The augmented Lagrangian method can approximately solve convex optimization with least constraint violation

Abstract

There are many important practical optimization problems whose feasible regions are not known to be nonempty or not, and optimizers of the objective function with the least constraint violation prefer to be found. A natural way for dealing with these problems is to extend the nonlinear optimization problem as the one optimizing the objective function over the set of points with the least constraint violation. This leads to the study of the shifted problem. This paper focuses on the constrained convex optimization problem. The sufficient condition for the closedness of the set of feasible shifts is presented and the continuity properties of the optimal value function and the solution mapping for the shifted problem are studied.
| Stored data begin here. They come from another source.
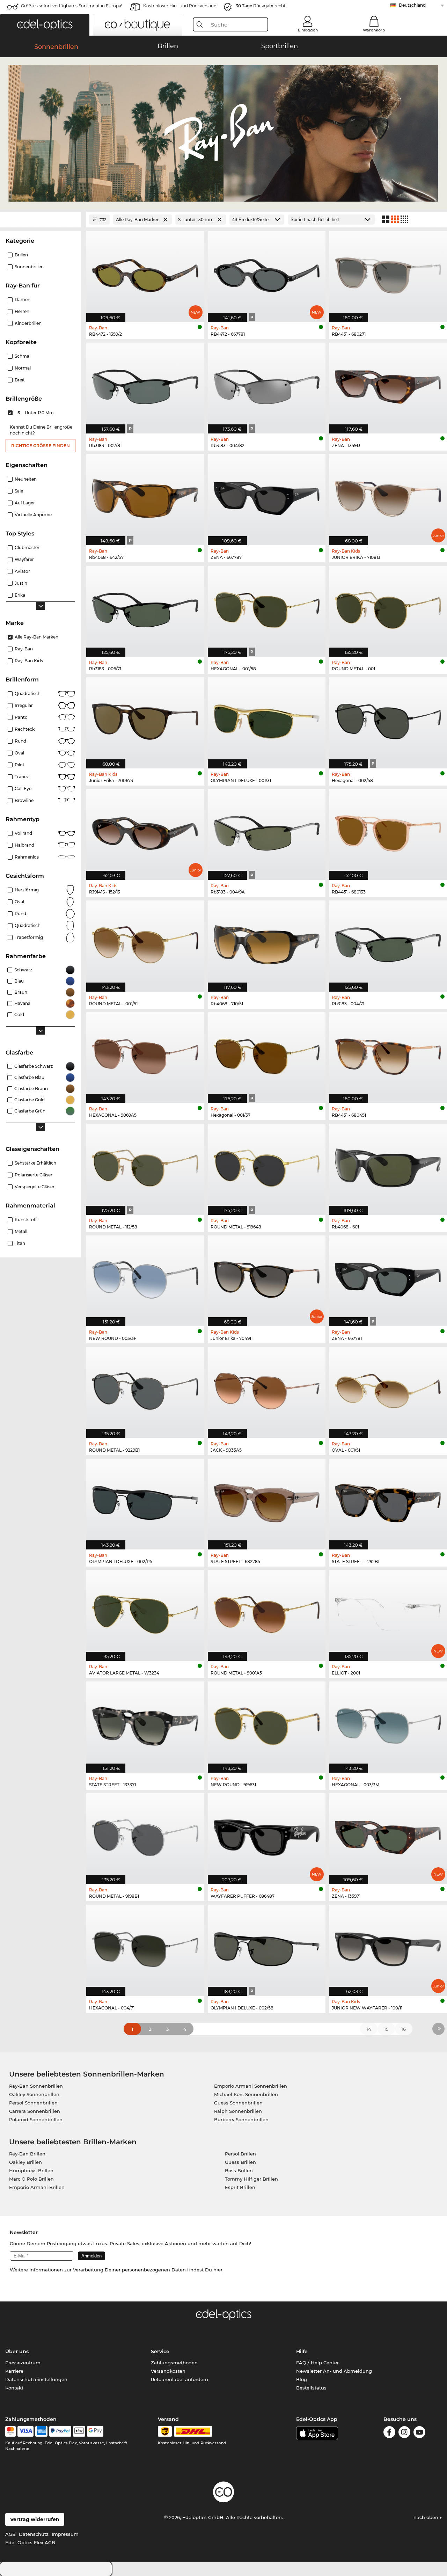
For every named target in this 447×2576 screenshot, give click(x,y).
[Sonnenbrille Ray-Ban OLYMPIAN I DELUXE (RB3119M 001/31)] (267, 719)
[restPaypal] (60, 2431)
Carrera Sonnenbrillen (34, 2111)
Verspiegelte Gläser (34, 1186)
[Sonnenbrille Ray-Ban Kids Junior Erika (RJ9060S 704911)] (267, 1277)
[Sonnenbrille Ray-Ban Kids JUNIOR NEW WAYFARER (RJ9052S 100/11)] (388, 1946)
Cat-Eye (23, 788)
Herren (22, 311)
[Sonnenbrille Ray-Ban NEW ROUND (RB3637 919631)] (267, 1723)
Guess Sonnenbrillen (238, 2103)
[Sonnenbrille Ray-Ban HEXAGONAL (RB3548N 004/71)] (145, 1946)
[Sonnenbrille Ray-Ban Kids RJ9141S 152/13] (145, 831)
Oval (19, 753)
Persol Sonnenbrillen (33, 2103)
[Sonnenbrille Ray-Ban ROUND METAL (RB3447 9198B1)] (145, 1835)
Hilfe (302, 2351)
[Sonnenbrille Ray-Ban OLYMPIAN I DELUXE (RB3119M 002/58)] (267, 1946)
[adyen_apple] (79, 2431)
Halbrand (24, 845)
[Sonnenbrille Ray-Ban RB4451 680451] (388, 1054)
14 (368, 2029)
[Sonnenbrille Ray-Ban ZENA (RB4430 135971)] (388, 1835)
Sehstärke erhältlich (35, 1163)
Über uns (17, 2351)
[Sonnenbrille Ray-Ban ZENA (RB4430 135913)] (388, 384)
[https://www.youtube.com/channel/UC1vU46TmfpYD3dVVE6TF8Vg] (419, 2433)
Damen (22, 299)
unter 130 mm (36, 412)
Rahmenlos (27, 857)
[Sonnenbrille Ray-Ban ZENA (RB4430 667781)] (388, 1277)
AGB (10, 2534)
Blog (301, 2379)
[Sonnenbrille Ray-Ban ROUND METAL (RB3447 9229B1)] (145, 1388)
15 (386, 2029)
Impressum (65, 2534)
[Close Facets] (40, 219)
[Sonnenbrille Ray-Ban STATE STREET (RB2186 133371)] (145, 1723)
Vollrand (23, 833)
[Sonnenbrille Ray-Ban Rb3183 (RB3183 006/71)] (145, 607)
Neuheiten (26, 479)
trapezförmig (29, 937)
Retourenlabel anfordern (179, 2379)
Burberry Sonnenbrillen (241, 2119)
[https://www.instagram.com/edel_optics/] (404, 2433)
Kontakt (14, 2388)
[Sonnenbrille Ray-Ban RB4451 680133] (388, 831)
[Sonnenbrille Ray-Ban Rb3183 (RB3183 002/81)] (145, 384)
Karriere (14, 2371)
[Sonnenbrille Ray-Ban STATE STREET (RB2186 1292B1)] (388, 1500)
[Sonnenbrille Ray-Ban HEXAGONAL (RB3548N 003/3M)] (388, 1723)
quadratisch (28, 925)
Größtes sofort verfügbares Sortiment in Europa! (71, 5)
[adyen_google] (95, 2431)
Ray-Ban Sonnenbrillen (36, 2086)
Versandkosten (168, 2371)
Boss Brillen (239, 2170)
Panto (21, 717)
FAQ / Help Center (317, 2362)
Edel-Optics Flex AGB (30, 2542)
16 (403, 2029)
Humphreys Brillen (31, 2170)
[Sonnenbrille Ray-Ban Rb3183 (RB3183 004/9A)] (267, 831)
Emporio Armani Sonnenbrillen (250, 2086)
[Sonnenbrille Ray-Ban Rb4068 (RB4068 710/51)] (267, 942)
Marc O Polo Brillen (31, 2179)
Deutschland (412, 5)
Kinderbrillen (28, 323)
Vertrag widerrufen (34, 2519)
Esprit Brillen (240, 2187)
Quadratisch (28, 693)
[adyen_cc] (10, 2431)
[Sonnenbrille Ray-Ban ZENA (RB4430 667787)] (267, 496)
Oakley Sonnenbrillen (34, 2094)
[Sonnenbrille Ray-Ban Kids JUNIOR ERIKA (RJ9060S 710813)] (388, 496)
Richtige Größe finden (40, 445)
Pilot (19, 764)
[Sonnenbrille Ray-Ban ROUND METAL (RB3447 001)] (388, 607)
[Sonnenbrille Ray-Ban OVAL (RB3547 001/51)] (388, 1388)
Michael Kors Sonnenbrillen (246, 2094)
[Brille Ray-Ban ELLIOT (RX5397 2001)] (388, 1612)
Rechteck (25, 729)
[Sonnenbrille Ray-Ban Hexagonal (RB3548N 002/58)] (388, 719)
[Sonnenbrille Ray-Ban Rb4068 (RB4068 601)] (388, 1165)
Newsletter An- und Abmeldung (334, 2371)
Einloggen (308, 30)
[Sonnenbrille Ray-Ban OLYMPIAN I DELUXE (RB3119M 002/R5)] (145, 1500)
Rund (20, 741)
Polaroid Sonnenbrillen (36, 2119)
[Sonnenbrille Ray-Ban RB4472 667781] (267, 272)
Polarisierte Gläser (33, 1174)
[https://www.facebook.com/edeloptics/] (389, 2433)
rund (20, 913)
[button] (44, 25)
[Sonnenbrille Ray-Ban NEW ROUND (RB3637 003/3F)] (145, 1277)
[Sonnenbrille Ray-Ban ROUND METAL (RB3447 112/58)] (145, 1165)
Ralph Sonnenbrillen (238, 2111)
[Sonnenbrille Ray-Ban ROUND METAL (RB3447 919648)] (267, 1165)
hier (217, 2269)
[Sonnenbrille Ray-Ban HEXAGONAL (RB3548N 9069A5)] (145, 1054)
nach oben (426, 2517)
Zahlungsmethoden (174, 2362)
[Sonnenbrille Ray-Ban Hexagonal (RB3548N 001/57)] (267, 1054)
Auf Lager (25, 502)
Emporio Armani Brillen (37, 2187)
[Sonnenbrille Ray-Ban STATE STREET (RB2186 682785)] (267, 1500)
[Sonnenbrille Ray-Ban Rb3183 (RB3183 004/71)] (388, 942)
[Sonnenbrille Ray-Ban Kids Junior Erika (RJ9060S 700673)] (145, 719)
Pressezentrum (23, 2362)
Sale (19, 491)
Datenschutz (34, 2534)
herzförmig (27, 889)
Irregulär (24, 705)
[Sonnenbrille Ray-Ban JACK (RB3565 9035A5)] (267, 1388)
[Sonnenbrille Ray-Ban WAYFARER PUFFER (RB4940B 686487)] (267, 1835)
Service (160, 2351)
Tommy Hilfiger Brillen (251, 2179)
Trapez (22, 776)
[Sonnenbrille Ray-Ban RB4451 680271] (388, 272)
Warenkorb (374, 30)
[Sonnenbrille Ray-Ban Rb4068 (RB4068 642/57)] (145, 496)
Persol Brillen (240, 2154)
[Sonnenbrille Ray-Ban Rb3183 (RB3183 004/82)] (267, 384)
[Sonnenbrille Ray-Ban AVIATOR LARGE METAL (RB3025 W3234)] (145, 1612)
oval (19, 901)
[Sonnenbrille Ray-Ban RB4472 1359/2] (145, 272)
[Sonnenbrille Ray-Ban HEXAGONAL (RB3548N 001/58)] (267, 607)
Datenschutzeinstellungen (36, 2379)
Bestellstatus (311, 2388)
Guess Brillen (240, 2162)
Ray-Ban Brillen (27, 2154)
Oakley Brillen (25, 2162)
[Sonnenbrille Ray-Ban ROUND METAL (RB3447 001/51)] (145, 942)
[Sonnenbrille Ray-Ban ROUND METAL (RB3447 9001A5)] (267, 1612)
Properties of the conjugate dual of the shifted problem are discussed through the relations between the dual function and the optimal value function. The solvability of the dual of the optimization problem with the least constraint violation is investigated. It is shown that, if the least violated shift is in the domain of the subdifferential of the optimal value function, then this dual problem has an unbounded solution set. Under this condition, the optimality conditions for the problem with the least constraint violation are established in term of the augmented Lagrangian. It is shown that the augmented Lagrangian method has the properties that the sequence of shifts converges to the least violated shift and the sequence of multipliers is unbounded. Moreover, it is proved that the augmented Lagrangian method is able to find an approximate solution to the problem with the least constraint violation and it has linear rate of convergence under an error bound condition. The augmented Lagrangian method is applied to an illustrative convex second-order cone constrained optimization problem with least constraint violation and numerical results verify our theoretical results.